Servir la chasse à courre

Bien avant que n’éclate l’orage médiatique dans lequel la chasse à courre s’est trouvée prise depuis quelques semaines, la Société de Vènerie avait engagé une réflexion pour faire mieux connaître son action. Si le succès du laisser courre exige le calme et la sérénité des bois et des plaines, la défense de la vènerie est un combat autrement plus agité dans un environnement politico-médiatique qui ne lui est pas principalement favorable.

C’est ce combat et ses différentes composantes que nous présentons dans la brochure qui vient de paraître : « Société de Vènerie : servir la chasse à courre, défendre ses pratiquants ». Cette brochure va être insérée dans la prochaine livraison de la revue Vènerie. Elle sera également envoyée à toutes les fédérations départementales de la chasse et aux parlementaires pour faire mieux connaître notre organisation et notre unité qui constituent la condition nécessaire de notre pérennité.
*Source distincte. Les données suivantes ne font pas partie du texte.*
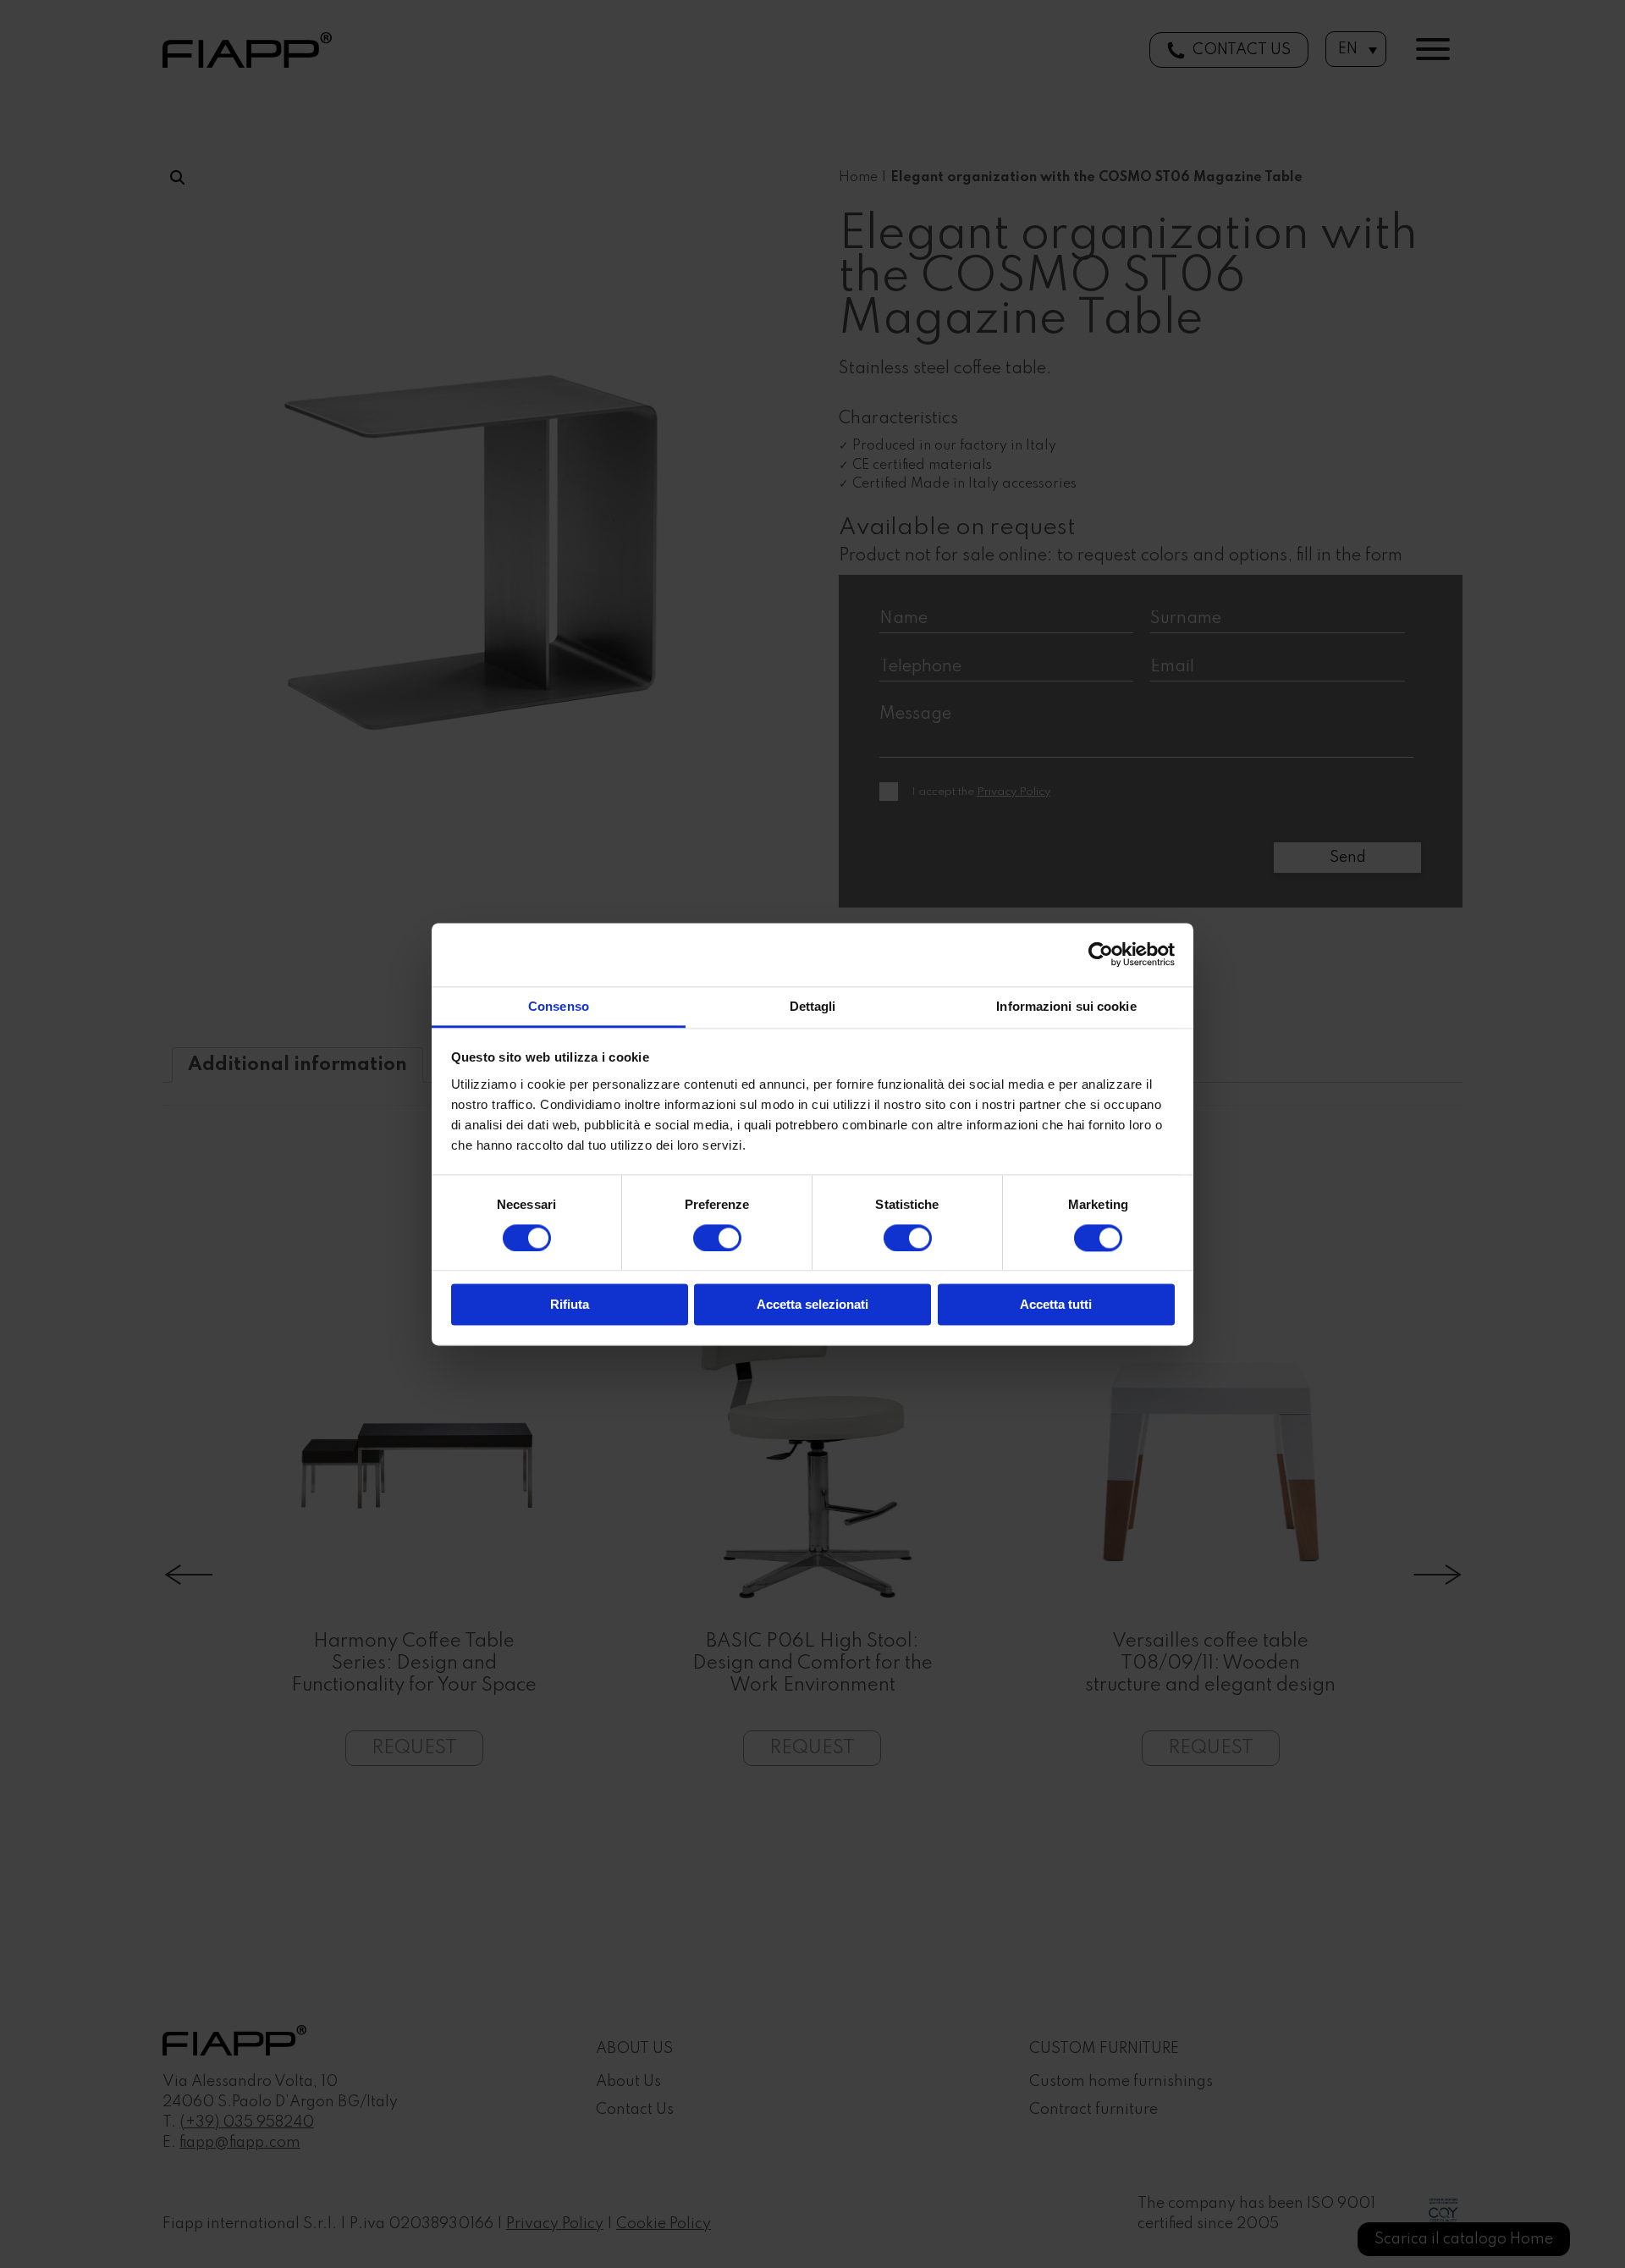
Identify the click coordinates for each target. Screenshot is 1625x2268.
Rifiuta (569, 1305)
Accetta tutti (1056, 1305)
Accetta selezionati (812, 1305)
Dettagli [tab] (813, 1006)
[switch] (717, 1237)
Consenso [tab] (558, 1006)
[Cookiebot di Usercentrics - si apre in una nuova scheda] (1101, 954)
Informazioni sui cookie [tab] (1066, 1006)
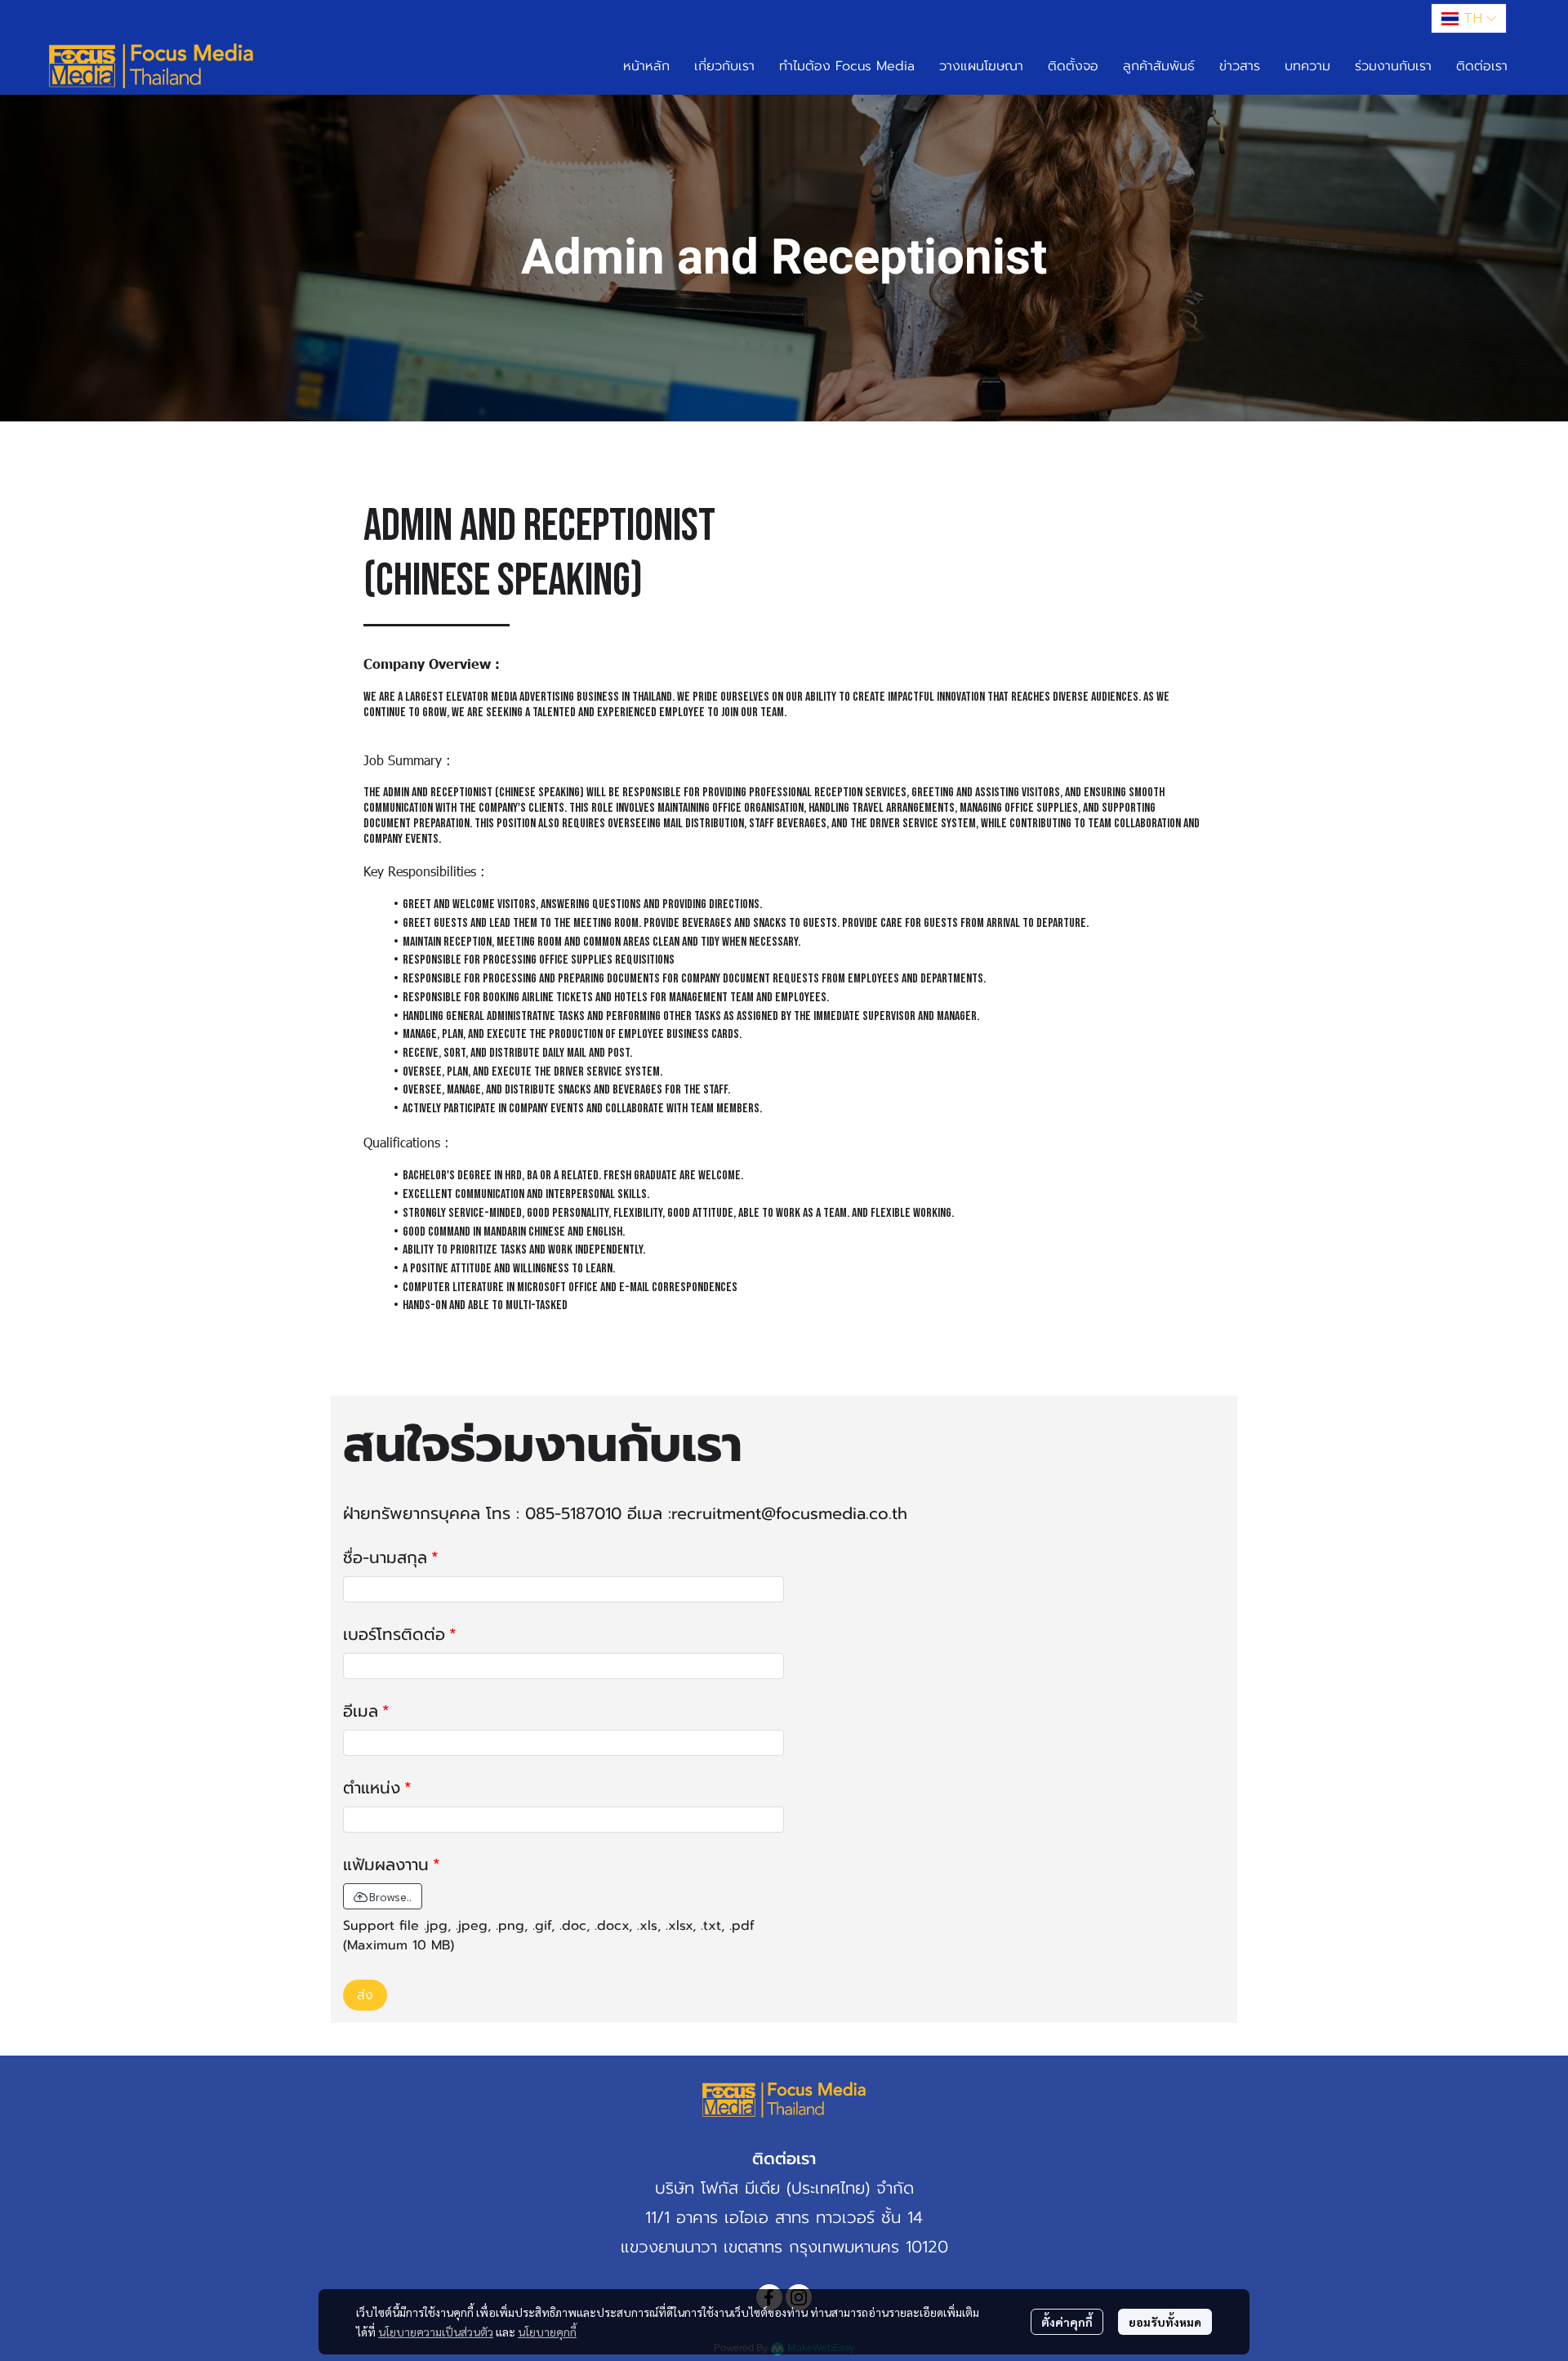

60 millions de Français, 60 millions de sélectionneurs, a-t-on coutume de dire lors de la coupe du monde de football. 10 000 veneurs, 10 000 opinions, pourrait-on dire plus modestement pour la chasse à courre. Et l’équipe de permanents de la Société de Vènerie reçoit toujours avec intérêt les réflexions que nombre de veneurs et de sympathisants lui font partager pour défendre notre cause. Notre exposition médiatique récente a vu se manifester des bonnes volontés par dizaines, nous exprimant leur soutien, nous suggérant des axes d’action, ou tout simplement prêtes à donner du temps. Tous ceux qui se sont ainsi exprimés doivent en être remerciés. Quelques-uns nous ont aussi fait part de leur désaccord sur notre attitude face au drame de la forêt de Retz. De façon pragmatique, nous pensons que la communication de crise se pilote « à vue » en fonction de l’évolution toujours rapide du contexte médiatique. Un soir il nous fallait nous taire ; le lendemain matin, il devenait urgent de parler, avant de nous taire à nouveau. Par-delà notre présence sur les plateaux de télévision ou dans les studios de radio, le réseau de communication dense mis en place depuis deux ans avec les dircoms qui réalisent un travail formidable et l’action énergique de veneurs engagés en région ont contribué à faire entendre notre message.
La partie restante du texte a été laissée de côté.